The San Francisco-based Recurly, which manages subscription payments for companies like AccuWeather, Sling Media, JibJab Media and Twitch.tv, reports sales saw significant growth, with total payment volume (TPV) increasing 17% on Black Friday and 16% on Cyber Monday, compared to 2015 data. It also reported total payment volume for its top businesses grew as much as 131% on Cyber Monday and 126% on Black Friday. The company did not provide dollar figures for sales by deadline.
There are a few reasons for this growth, said Dan Burkhart, the CEO and co-founder of Recurly, including attention for expanding media entertainment that piques consumer interest in digital subscriptions and the popularity of a "gift that keeps on giving" as a lure for people to order subscription-based products for others.
"There are forcing mechanisms that are getting people into purchase mode," Burkhart said.
Subscription businesses include companies that offer recurring services such as movies, music, games, television shows, or "box of the month" services for food, wine, home care or security, like Netflix, Dollar Shave Club and LifeLock. Payment for these services is typically digital and involves a complex mix of ordering, billing and payment processing.
These services lend themselves to digital gift giving because they promise regular benefits, according to Burkhart.
"A gift of an ongoing relationship with a brand is something that grow over time," he said. "It's more compelling than a one-time purchase."
Recurly's reported expansion in holiday subscription payments comes as other retail models also show growth, particularly in e-commerce. Mobile sales over the Thanksgiving weekend set a record this year in the U.S. Singles Day, the Chinese equivalent to Black Friday, also smashed records this year.
There are questions over whether this growth is sustainable. Some experts, such as Intuit's John Shapiro, contend loyalty and marketing are more important in winning repeat consumers than holiday sales. Also, the rising tide of mobile and digital payments in the holiday season was limited to in-app purchases—point of sale contactless mobile payments did not share in the growth.
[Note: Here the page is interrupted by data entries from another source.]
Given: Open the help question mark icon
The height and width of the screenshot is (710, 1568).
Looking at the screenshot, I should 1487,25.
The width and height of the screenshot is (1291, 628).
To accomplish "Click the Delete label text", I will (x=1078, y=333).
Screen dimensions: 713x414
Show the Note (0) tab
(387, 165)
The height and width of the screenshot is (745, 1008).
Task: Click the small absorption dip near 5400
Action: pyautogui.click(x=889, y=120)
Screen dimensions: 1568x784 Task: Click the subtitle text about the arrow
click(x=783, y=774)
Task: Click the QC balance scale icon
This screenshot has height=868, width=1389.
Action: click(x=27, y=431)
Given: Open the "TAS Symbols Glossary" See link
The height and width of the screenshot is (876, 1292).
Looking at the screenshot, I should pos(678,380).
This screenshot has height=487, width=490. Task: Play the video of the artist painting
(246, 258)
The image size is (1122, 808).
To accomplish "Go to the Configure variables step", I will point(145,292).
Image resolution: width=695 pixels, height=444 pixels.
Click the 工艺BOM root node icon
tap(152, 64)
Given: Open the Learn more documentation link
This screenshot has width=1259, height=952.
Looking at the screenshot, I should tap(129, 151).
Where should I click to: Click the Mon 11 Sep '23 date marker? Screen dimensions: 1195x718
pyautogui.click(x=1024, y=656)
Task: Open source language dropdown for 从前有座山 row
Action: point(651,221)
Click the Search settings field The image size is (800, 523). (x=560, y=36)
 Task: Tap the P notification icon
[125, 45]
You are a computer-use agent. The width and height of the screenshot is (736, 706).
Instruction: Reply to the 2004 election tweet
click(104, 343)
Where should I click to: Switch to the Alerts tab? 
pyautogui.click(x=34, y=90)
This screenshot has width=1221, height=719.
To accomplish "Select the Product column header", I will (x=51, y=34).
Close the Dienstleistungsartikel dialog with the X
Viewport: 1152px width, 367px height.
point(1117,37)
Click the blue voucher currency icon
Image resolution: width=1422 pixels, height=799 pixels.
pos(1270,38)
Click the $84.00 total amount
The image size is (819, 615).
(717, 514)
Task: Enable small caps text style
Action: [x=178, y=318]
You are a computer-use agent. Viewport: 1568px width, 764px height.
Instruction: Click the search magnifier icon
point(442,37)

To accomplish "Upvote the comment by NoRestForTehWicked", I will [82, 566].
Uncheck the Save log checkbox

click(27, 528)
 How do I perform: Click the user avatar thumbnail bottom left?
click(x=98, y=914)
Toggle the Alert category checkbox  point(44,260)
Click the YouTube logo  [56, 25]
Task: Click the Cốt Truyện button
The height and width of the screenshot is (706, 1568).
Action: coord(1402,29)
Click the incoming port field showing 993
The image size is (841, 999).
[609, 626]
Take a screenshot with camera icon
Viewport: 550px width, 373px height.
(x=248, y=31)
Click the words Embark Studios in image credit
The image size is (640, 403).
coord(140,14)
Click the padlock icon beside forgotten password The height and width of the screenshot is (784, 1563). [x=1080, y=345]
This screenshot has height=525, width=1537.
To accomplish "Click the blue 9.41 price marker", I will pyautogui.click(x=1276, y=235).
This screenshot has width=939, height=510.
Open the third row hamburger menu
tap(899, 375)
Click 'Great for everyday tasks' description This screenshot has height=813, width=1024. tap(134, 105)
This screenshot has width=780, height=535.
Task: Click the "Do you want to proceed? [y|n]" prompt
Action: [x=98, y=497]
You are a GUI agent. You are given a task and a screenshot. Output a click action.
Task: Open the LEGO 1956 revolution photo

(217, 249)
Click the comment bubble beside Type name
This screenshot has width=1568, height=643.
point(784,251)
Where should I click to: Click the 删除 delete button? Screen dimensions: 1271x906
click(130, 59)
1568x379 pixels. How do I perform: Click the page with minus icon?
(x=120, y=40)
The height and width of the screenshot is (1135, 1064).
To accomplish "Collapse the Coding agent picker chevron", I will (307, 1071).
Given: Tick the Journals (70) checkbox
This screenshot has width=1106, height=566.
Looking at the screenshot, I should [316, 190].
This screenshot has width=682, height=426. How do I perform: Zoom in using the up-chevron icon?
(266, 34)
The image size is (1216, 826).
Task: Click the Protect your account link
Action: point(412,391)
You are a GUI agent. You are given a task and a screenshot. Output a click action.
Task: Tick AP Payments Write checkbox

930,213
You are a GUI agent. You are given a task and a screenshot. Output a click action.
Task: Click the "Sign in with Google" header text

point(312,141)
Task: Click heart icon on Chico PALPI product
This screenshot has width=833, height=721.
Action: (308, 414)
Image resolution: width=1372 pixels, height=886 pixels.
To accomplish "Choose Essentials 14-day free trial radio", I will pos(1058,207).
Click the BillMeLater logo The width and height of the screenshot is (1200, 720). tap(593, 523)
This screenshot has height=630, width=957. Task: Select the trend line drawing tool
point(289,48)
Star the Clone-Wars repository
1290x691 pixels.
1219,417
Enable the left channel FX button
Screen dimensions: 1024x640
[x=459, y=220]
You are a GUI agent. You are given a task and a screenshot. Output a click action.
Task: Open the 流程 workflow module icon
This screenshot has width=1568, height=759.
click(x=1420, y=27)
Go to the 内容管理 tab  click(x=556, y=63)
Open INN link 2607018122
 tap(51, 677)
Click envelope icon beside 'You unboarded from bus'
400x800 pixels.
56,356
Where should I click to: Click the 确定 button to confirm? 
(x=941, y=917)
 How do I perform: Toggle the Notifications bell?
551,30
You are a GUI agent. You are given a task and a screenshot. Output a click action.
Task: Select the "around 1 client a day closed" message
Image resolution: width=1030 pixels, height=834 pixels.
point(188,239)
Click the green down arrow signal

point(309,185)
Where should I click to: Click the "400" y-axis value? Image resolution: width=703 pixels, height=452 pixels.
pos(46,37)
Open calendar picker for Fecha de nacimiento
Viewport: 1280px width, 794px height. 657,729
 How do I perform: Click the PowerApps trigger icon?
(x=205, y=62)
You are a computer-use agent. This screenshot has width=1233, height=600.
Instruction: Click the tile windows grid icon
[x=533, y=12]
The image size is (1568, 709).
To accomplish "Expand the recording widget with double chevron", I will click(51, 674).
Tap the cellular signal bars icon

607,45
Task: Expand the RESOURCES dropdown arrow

The use of major shopping days as a jumping off point would suggest a spike in a certain type or mode of payment would not necessarily be sustainable, according to Gareth Lodge, a senior analyst at Celent.
"It would seem cheaper, time-limited offers sell more. I'd also say it's the start of the gifting season, when people are buying," Lodge said, adding the recurring nature of subscriptions creates some momentum. "Building the trust that the merchant can keep delivering what the customer wants does led to that subscription model. At the same time, the subscription is the final link, not the primary link, in the value chain. If they won't come, they won't buy."
Offering a product that's differentiated from a traditional retailer helps build a base for recurring payment and sales volume, Burkhart said.
"We are seeing a growth in companies that are taking advantage of recurring revenue opportunities, but the underlying premise is they have a responsibility to deliver value to consumers over time," Burkhart said. "Consumers vote with their feet and companies that can deliver will do well. It's not just the same box of beans coming up each month. It's something that you can't buy in a store."